--- Begin Supplied text ---
LIVE: Jason Isbell & the 400 Unit @ The Egg, 5/22/15
Review by Greg Haymes
Photographs by Andrzej Pilarczyk
Memorial Day is more than just an extra day off from work or an afternoon to fire up the grill and welcome summer…
Kicking off the big Memorial Day weekend at The Egg’s Hart Theatre, singer-songwriter Jason Isbell honored those who have served in our armed forces with a terrific triptych of tunes early on in his two-hour show. With his solid but unobtrusive four-piece backing band, the 400 Unit, slamming into arena-rock assault mode, Isbell launched into the delicate balance of honor and hostility in “Decoration Day” from his days with the Drive By Truckers, digging in and turning up the heat with a fiery slide guitar solo. “Tour of Duty” showcased the country twang aspect of the band, while “Dress Blues” was a personal and anguished remembrance of a young soldier and father-to-be, who didn’t live to see his 22nd birthday. “There’s red, white and blue in the rafters/And there’s silent old men from the Corps/What did they say when they shipped you away/To fight somebody’s Hollywood war?”
Perhaps Isbell plays those songs every night when he’s out on tour, but they echoed and ached with a deeper resonance on this night.
He rightfully built the bulk of his show around the superb songs from his 2012 breakthrough album, Southeastern, which won him Album of the Year, Song of the Year and Artist of the Year honors at the prestigious Americana Music Awards, stretching out on the encores from the intimate “Elephant” – accompanied only by keyboardist Derry duBorja – to the raucous rock ‘n’ roll romp of “Super 8.” Led by guitarist Sadler Vaden over the firm foundation of bassist Jimbo Hart and drummer Chad Gamble, the band beefed up the sound, offering considerably more muscular support than is heard on the album. At times – especially during Drive By Truckers’ “Never Gonna Change’ – they sounded more than a bit like Tom Petty’s Heartbreakers.
--- End Supplied text ---
- Problems:
a – Answer these about the concert review:
(i) Which keyboardist was the only accompaniment on "Elephant"?
(ii) What is the name of the 2012 album that formed the bulk of the show?
(iii) Which band did the group sound like during "Never Gonna Change"?
b – From the concert review, copy the stretch from "Perhaps Isbell plays" through "Tom Petty’s Heartbreakers.".
--- Begin Entries supplied ---
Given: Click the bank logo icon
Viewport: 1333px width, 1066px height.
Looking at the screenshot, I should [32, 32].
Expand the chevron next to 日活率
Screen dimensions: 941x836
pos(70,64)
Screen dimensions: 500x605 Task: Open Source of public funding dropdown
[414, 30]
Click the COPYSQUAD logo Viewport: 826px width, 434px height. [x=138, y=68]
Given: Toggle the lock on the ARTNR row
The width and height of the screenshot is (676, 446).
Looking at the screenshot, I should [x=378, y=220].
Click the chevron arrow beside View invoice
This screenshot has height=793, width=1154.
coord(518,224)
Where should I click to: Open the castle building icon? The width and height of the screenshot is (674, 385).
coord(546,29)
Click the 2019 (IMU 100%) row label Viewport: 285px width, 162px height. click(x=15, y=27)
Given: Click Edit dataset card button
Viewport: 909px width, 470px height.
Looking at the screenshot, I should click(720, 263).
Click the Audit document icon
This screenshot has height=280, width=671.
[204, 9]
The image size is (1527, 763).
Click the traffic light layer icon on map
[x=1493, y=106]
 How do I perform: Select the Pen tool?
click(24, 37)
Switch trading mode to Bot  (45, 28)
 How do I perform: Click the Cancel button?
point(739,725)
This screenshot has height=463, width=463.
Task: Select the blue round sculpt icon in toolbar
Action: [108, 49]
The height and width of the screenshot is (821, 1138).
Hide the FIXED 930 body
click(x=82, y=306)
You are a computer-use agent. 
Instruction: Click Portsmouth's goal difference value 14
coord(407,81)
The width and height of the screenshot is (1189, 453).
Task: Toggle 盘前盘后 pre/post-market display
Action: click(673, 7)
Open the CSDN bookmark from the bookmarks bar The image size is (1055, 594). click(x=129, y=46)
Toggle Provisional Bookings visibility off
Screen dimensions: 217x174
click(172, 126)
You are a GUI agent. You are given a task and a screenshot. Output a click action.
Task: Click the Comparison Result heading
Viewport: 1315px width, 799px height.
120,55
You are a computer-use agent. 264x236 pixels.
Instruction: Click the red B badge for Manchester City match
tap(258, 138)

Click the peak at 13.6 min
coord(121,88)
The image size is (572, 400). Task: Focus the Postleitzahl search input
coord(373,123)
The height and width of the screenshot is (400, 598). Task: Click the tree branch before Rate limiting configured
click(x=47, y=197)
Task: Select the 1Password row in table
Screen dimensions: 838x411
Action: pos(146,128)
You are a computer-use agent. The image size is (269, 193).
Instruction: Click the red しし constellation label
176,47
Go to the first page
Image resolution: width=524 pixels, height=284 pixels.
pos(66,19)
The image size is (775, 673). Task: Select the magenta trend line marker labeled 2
--- End Entries supplied ---
- Answers for the tasks:
a –
(i) Derry duBorja
(ii) Southeastern
(iii) Tom Petty's Heartbreakers

b –
Perhaps Isbell plays those songs every night when he’s out on tour, but they echoed and ached with a deeper resonance on this night.
He rightfully built the bulk of his show around the superb songs from his 2012 breakthrough album, Southeastern, which won him Album of the Year, Song of the Year and Artist of the Year honors at the prestigious Americana Music Awards, stretching out on the encores from the intimate “Elephant” – accompanied only by keyboardist Derry duBorja – to the raucous rock ‘n’ roll romp of “Super 8.” Led by guitarist Sadler Vaden over the firm foundation of bassist Jimbo Hart and drummer Chad Gamble, the band beefed up the sound, offering considerably more muscular support than is heard on the album. At times – especially during Drive By Truckers’ “Never Gonna Change’ – they sounded more than a bit like Tom Petty’s Heartbreakers.